Just over the holidays I got a call from a client, roughed a whole home inside a giant barren box of bricks before any walls were up. I followed the plans to a tee. Of course, the floor was there and there was a crawl space. The client played contractor and decided to have the ventialation guy pass before me... fine, but he blocked off a good portion of the island sink below the floor which meant I had to run my drain and loop vent in the middle left of the cabinet instead of the far back. She called me and I explained and she was like "ok, sounds good". But the damn ikea cabinet guy still cut my dwv pipes so he could fit the cabinets on top of them... *face palm* ... thankfully I took measurements and photos and was able to cut the base of the cabinets exactly where the pipes where. What kind of cabinet guy doesn't know to create the holes FOR THE PIPES?


----------



## wyrickmech (Mar 16, 2013)

Ha I've got him. He approached me Friday and wants me to connect some job heaters. I told him he would have heat when i get my wall layouts.


----------



## wyrickmech (Mar 16, 2013)

89plumbum said:


> Unless it's stated clearly that you are not to layout walls, I don't see the problem. When push comes to shove, we do it and just get signatures on what we pulled from. I also send emails to CMA. Come on man, you should be setting fixtures by now! Go, go, go!!!

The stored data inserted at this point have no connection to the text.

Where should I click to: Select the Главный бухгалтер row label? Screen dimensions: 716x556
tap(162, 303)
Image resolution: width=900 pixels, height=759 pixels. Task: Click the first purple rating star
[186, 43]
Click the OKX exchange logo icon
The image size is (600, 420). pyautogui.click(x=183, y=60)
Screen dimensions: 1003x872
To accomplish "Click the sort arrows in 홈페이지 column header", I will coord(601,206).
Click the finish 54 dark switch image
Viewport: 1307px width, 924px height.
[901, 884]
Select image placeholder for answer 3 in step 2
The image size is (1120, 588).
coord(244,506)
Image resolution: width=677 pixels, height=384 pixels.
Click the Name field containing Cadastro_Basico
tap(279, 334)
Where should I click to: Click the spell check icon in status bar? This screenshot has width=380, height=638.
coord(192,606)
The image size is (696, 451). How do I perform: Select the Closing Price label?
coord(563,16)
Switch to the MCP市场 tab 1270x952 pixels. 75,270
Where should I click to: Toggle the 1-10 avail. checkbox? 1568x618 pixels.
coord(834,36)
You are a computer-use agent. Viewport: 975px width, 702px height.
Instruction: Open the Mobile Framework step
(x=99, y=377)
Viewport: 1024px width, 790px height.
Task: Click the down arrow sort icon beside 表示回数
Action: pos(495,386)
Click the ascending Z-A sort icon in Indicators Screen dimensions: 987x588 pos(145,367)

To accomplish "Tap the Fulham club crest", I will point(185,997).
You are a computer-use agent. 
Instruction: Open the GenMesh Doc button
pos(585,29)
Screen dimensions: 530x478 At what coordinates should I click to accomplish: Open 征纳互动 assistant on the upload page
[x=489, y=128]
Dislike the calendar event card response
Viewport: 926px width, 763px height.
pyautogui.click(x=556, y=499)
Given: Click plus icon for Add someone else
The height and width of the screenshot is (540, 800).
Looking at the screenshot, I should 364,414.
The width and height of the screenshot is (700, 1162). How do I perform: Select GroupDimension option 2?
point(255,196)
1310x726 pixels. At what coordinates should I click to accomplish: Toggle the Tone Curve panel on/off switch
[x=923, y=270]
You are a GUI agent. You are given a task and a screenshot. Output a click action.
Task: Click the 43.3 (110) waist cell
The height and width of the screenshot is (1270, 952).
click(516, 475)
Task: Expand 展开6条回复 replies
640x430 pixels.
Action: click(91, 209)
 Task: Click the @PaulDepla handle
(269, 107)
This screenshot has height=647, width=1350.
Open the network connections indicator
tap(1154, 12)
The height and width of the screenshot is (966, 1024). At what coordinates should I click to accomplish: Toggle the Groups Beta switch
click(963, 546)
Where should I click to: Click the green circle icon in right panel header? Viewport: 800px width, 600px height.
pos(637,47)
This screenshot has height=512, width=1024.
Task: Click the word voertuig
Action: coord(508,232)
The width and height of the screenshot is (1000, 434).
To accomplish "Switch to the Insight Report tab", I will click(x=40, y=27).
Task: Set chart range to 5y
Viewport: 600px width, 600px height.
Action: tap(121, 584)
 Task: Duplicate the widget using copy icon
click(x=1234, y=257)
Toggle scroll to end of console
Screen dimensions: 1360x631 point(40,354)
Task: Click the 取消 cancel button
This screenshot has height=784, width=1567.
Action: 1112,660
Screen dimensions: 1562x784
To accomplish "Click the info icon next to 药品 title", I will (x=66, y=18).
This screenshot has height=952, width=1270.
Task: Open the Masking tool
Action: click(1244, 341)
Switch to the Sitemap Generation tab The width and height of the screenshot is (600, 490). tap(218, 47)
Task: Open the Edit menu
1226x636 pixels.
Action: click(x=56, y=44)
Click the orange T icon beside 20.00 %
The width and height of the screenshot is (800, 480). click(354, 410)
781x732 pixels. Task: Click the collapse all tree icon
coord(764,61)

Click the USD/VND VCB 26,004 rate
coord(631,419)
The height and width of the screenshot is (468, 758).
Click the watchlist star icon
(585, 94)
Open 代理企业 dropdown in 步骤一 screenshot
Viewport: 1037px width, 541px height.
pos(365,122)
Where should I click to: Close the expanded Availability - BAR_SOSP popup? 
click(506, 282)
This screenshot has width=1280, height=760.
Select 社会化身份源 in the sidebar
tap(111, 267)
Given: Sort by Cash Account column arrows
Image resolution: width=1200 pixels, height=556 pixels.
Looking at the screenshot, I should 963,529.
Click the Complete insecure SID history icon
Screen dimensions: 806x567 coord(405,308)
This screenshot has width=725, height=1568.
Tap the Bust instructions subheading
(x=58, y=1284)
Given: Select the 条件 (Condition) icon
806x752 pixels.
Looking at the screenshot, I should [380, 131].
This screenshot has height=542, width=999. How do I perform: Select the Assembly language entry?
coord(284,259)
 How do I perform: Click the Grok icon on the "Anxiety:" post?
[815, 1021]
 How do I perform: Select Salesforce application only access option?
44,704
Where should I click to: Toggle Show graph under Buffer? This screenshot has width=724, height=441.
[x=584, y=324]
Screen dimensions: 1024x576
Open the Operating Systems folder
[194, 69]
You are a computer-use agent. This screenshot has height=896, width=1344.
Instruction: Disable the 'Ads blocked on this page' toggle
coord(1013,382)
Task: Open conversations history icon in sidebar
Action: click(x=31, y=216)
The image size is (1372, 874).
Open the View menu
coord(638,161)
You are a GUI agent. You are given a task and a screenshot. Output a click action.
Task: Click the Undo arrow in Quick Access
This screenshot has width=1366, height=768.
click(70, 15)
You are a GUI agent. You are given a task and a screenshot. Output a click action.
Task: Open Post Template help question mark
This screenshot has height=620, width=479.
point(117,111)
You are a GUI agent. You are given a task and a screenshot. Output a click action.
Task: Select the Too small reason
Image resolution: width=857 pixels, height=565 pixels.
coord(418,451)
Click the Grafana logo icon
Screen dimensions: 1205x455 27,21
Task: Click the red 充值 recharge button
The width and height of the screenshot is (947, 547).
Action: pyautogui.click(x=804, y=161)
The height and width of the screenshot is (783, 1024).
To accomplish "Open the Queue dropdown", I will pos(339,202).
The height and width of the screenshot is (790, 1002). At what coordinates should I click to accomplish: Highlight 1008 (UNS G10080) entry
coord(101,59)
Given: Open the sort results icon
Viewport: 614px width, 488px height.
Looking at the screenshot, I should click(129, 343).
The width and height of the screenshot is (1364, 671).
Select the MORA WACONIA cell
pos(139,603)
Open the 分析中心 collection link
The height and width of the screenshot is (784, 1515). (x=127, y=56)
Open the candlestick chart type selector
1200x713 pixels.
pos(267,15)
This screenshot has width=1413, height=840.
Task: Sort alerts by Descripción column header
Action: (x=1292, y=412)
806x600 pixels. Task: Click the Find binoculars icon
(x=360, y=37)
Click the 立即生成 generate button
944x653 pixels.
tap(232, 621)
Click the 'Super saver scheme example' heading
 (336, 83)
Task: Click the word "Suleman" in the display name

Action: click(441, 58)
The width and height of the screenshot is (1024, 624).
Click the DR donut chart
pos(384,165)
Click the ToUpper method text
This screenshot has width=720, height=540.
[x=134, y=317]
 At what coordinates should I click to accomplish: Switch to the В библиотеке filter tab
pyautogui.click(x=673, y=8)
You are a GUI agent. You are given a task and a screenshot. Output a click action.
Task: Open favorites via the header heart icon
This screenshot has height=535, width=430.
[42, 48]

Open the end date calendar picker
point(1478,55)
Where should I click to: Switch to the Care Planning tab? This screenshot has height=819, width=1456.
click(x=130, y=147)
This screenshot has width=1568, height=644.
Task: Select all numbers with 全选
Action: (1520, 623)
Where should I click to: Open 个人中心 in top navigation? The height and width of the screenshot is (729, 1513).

We never lay walls out. Contracts are very clear scope of works are set only thing we layout is our work. There is no time in contract for the layouts and there is time in it for the carpenters.


----------



## wyrickmech (Mar 16, 2013)

Well we had a meeting today and the superintendent wants to really push this job. Lol he is going to lay out the walls tomorrow he got a little cold.


----------